■ Problem to work on
Find every line containing the word "screenshot" in the records below; report only how many there are.

■ Data in this exercise
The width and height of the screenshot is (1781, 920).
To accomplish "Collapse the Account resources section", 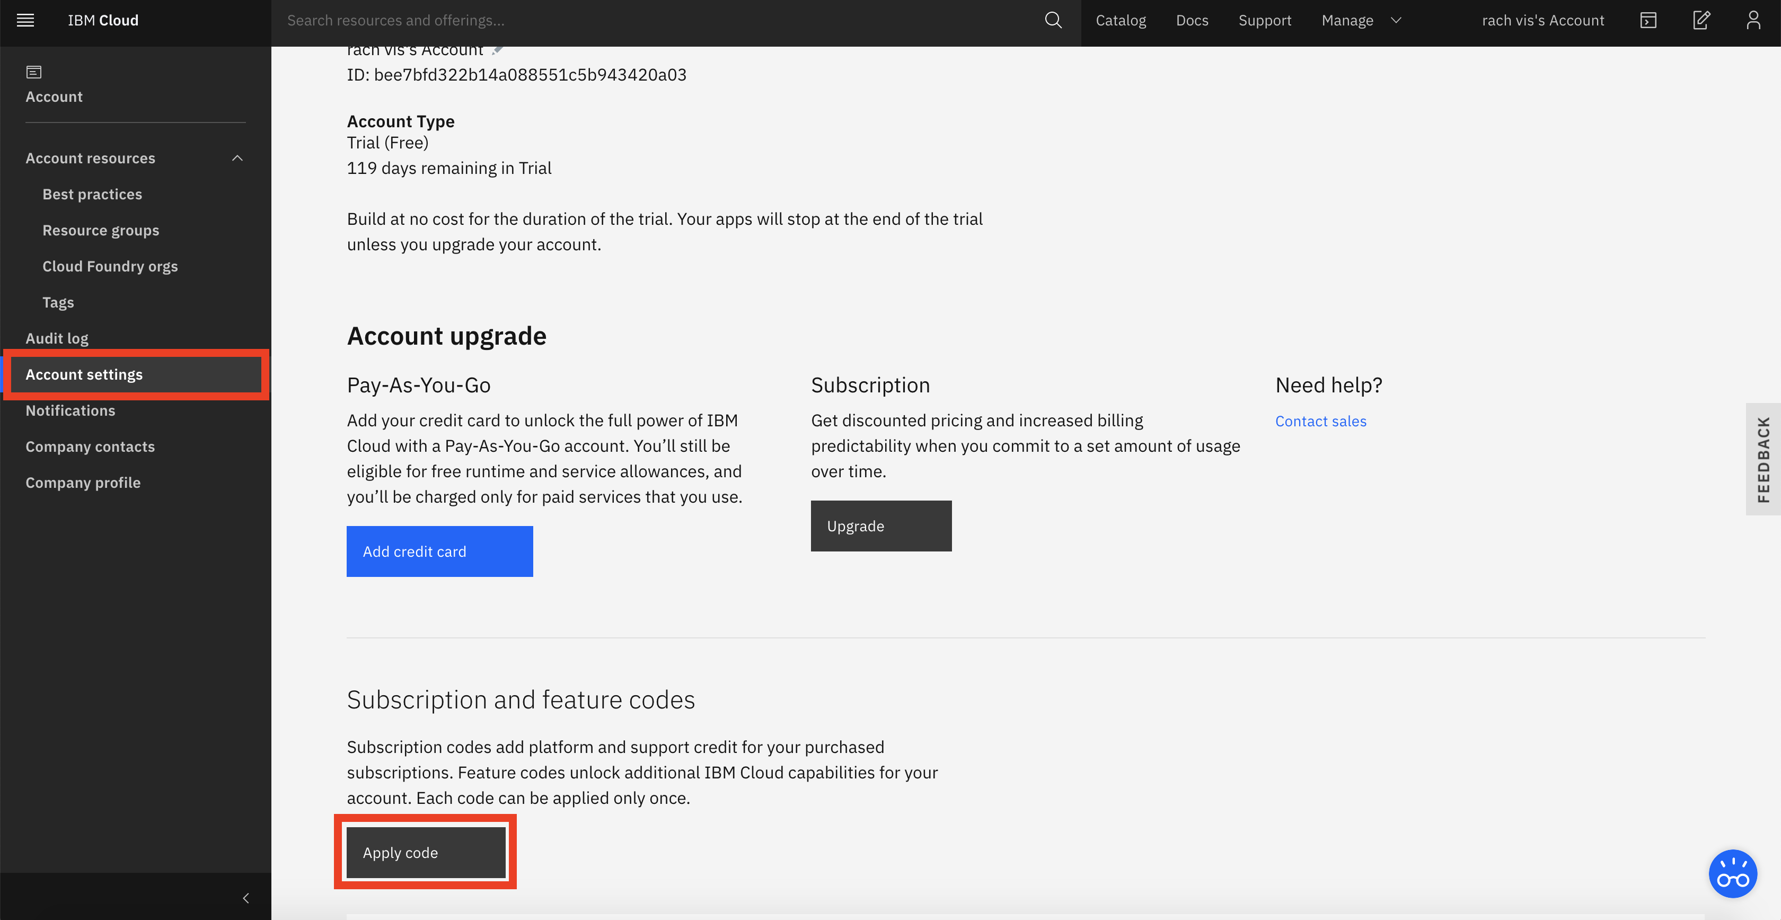I will [x=237, y=158].
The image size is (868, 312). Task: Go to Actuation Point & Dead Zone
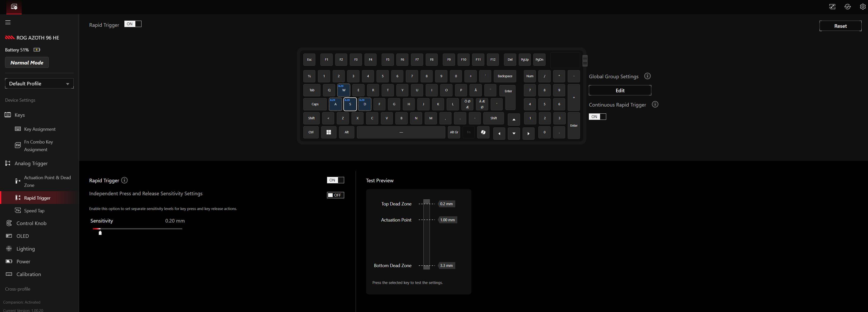tap(47, 181)
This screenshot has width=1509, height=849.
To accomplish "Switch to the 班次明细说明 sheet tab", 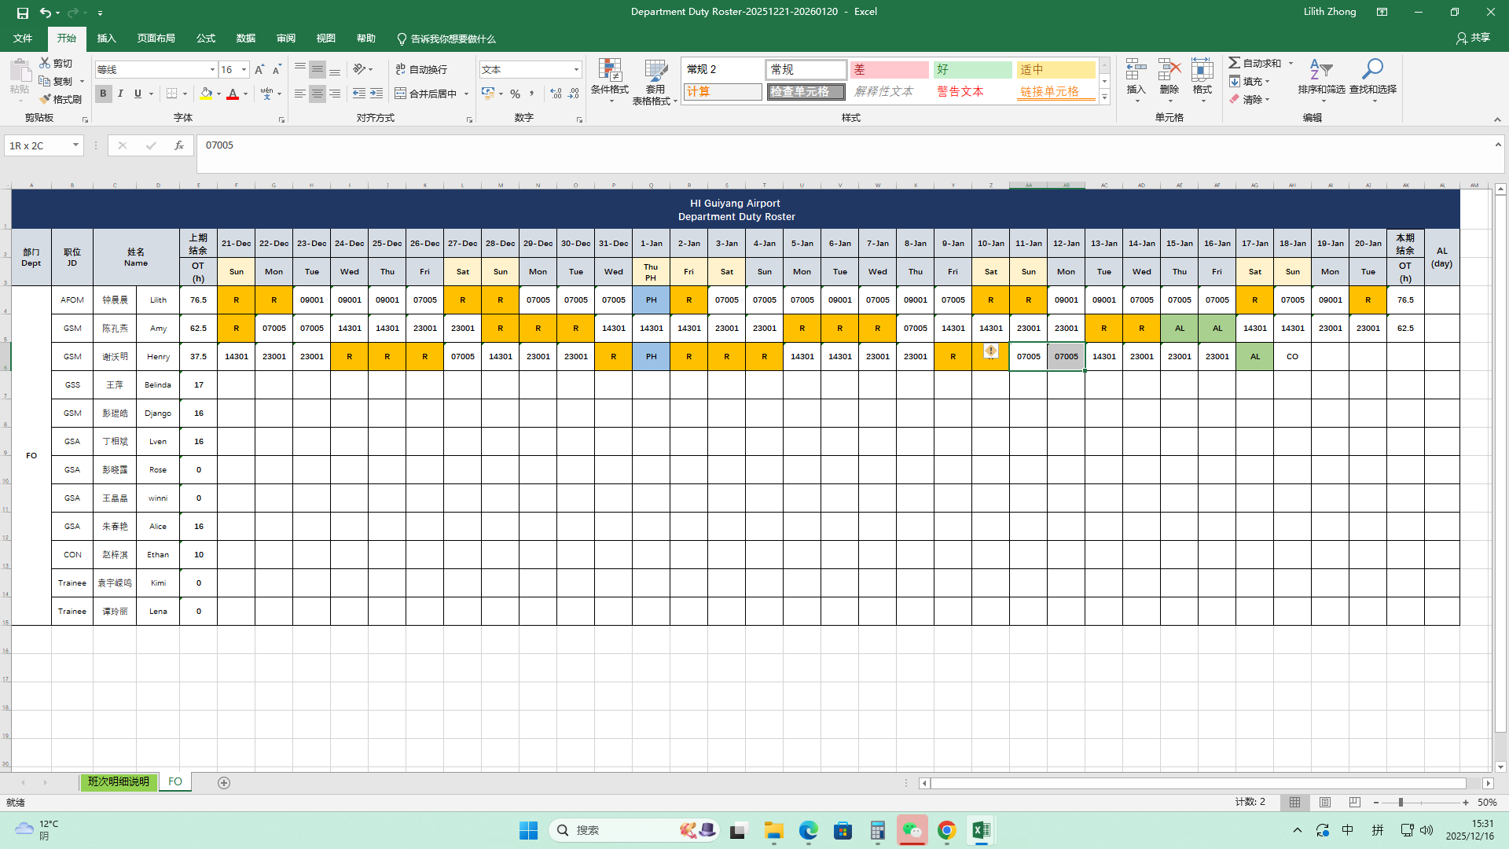I will [118, 782].
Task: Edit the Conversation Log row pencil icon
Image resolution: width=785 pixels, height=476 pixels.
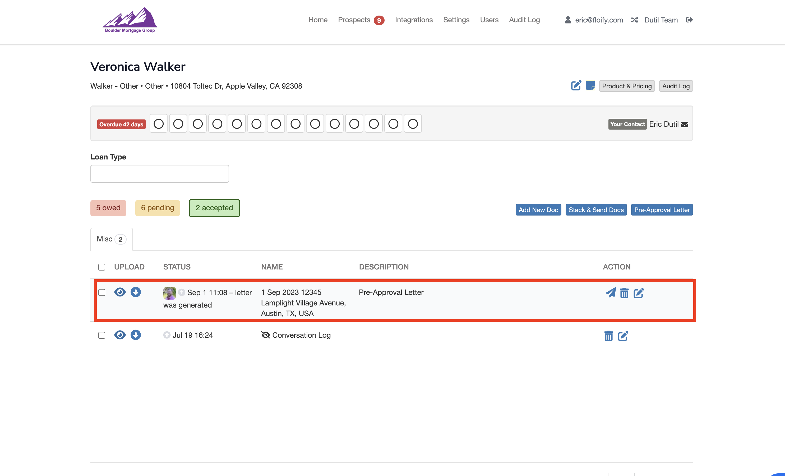Action: (623, 336)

■ The answer
2